Experiencing gas is normal and people without ulcerative colitis produce some gas from methane and some from hydrogen sulfide gas, which digestive enzymes and healthy bacteria in the colon work to detoxify. People with ulcerative colitis, however, primarily produce hydrogen sulfide gas that remains toxic because of a deficiency of enzymes and good bacteria; thus, an acidic environment for the toxic gas to subside does not exist. According to Jackson GI, limiting sulfur-containing foods in your diet can increase the healthy bacteria in your colon, making it more acidic and inhospitable for hydrogen sulfide gas-producing bacteria to grow.
Sulfur-containing foods are important in your diet; however, you must limit them if you have ulcerative colitis because your body is unable to inhibit the toxic effects of the sulfate you consume. Red meat has a high concentration of sulfate, which increases hydrogen sulfide gas in your colon. Moderate sulfates also occur in dairy products, nuts, cruciferous vegetables like broccoli or cabbage and dried fruits. Beer, wine, apple and tomato juice contain sulfate. Consumption of these types of foods may also increase your risk of ulcerative colitis relapse after a period of remission, notes the "International Journal of Gastroenterology and Hepatology."

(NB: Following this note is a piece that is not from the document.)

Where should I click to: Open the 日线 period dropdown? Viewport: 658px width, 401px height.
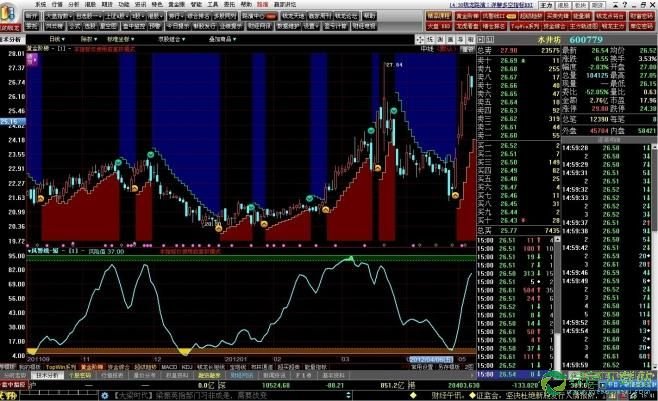(57, 39)
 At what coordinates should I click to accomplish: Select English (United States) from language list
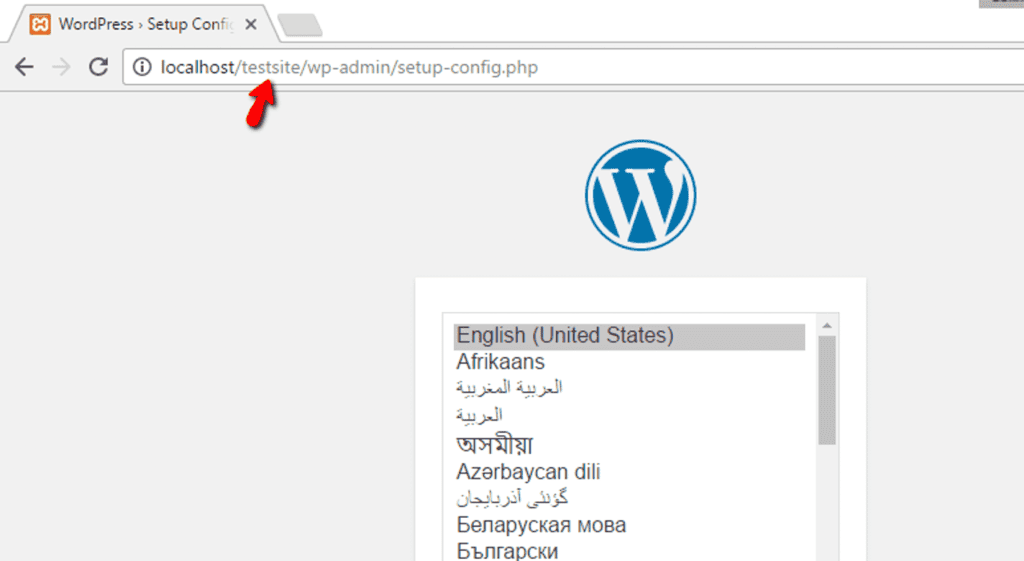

No specific diet is designed for ulcerative colitis, but if you keep a food journal, you can determine what to eat and what to avoid. Nutritional deficiency is a complication of ulcerative colitis, but working with your medical team can help you find a diet plan to meet your needs. Consume smaller, more frequent meals instead of large-portioned meals. High-fiber foods may irritate your digestive system so you may want to avoid raw fruits or vegetables and opt to steam produce or remove the skins to limit the fiber. White grains may cause less bloating and gas than wheat or whole-grain products. Choose fish or baked skinless poultry instead of red meat and limit saturated and trans fats like butter or fried foods.